I wore a long, dark coat to hide the sword as I made my way from the Light city to the Dark. The coat’s severe lines and metal buttons made me look like a soldier, and my long, loose, fair hair made me look like a fairy-tale damsel. If people found that incongruous, if they did not know what to make of me, I had not known what to make of myself for a long time either. They could learn.

I was wearing my mother’s necklace outside my coat. It was the first time I had ever seen the jewel in the open light of day.

It was morning, and the air was crisp and golden as a fresh apple. The clock tower was a stark line bisecting the lucent sky: a tower with a hero in it, and perhaps I could be like Ethan now that I finally understood him. Perhaps I could be a hero too. Perhaps I could save him—save someone my way, and no one else’s. I felt as clean and purposeful as the blade I drew as I walked toward the door and the guard standing by it.

He was thin and tall, and his hair stood up in clumps. I had noticed him before, the worried one who would be easy to intimidate. He always took the morning shifts, when there were fewer people.

But quite a few people were already here. They came to watch me.

They could watch this.

“Out of my way,” I said, and brought my sword around in a slow, gleaming arc. “Get help. You’re going to need it.”

He stood there for a moment as if he had been slapped, took a step toward me, and watched the crowd surge restlessly in his direction.

He took a step back. He obviously did not want to be responsible for killing the symbol of the sans-merci. He called out, and three guards from inside the tower came streaming out the door to his side, just as I had hoped. I moved in front of the door so they could not get inside the tower again.

“I am Lucie Manette,” I said. “I am the Golden Thread in the Dark. I am the only child of a murdered mother, and I will not let anyone be taken from me again. I am going to stand at this door with a sword all day, and I will fight anyone who tries to take Ethan Stryker away to the cages. That means you can do one of two things. Go convene the Committee of the Free and bring him a pardon, or come and kill me.”

The guards called in reinforcements. With every extra soldier, the mob increased by ten or twenty people. One of the sans-merci drew a weapon, and then glanced toward a light—not the light of my rings or my sword, but the light of someone’s camera.

Everyone in the crowd knew that a picture or a video of me being murdered by someone wearing the colors of the city’s liberators would be seen by every soul in both cities within a day.

I lit my sword with fire and struck down the guard’s weapon, and nobody else drew one. I let myself breathe.

I looked up at the tower, at the shining glass and gold. I wondered if Ethan could see me. I had never hoped more that he could.

The mob grew and grew, greedy for a spectacle.

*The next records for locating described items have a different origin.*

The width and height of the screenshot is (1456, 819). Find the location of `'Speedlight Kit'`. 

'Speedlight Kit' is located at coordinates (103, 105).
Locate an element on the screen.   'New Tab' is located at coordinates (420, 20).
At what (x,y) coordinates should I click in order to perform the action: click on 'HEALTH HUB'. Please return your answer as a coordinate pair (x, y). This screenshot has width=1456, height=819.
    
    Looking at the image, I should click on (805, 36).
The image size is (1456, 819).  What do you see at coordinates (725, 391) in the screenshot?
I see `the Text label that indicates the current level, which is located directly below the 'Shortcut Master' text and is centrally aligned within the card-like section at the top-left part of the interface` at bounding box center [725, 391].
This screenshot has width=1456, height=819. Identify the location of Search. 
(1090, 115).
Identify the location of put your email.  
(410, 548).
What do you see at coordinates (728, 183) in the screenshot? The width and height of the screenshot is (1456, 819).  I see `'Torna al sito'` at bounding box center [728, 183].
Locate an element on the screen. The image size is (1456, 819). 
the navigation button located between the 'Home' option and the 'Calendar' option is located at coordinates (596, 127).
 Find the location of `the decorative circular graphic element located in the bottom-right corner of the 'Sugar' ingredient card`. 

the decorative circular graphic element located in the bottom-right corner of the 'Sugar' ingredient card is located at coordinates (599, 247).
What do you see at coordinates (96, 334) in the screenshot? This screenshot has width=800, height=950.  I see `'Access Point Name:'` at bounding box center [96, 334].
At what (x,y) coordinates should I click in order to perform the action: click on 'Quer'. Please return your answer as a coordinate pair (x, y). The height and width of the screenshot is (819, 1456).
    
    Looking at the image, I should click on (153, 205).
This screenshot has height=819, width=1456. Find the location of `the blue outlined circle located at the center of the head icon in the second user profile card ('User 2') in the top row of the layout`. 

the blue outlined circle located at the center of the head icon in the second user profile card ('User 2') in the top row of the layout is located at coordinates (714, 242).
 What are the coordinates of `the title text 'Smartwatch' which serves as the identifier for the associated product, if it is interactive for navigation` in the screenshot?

I knew how easy it would be for the mob or the rebels to get out of hand, for someone to decide that eliminating me would solve more problems than it caused. I knew that I did not have long before Aunt Leila came.

I was not expecting who came first.

I saw her coming from far away, the saffron yellow of today’s hijab like a small sun, and her eyes sparkling beneath it. I expected her to stay a discreet distance away, but she kept moving closer. I thought she had come to watch, but she had come to speak.

Others made the same mistake I did, and they let her push to the front of the crowd. She did not stop there. She only stopped when she was standing beside me with her feet planted and her chin up.

“I am Nadiya Zamani,” said Nadiya. “The Golden Thread in the Dark is my friend. And Ethan Stryker was my comrade in arms. We were the ones who passed out pamphlets against the rule of Light in the Village, who discovered where the Esmond girl was being kept, who helped the Robesons get to the Light city when the guards were after them. Ethan Stryker is our ally.”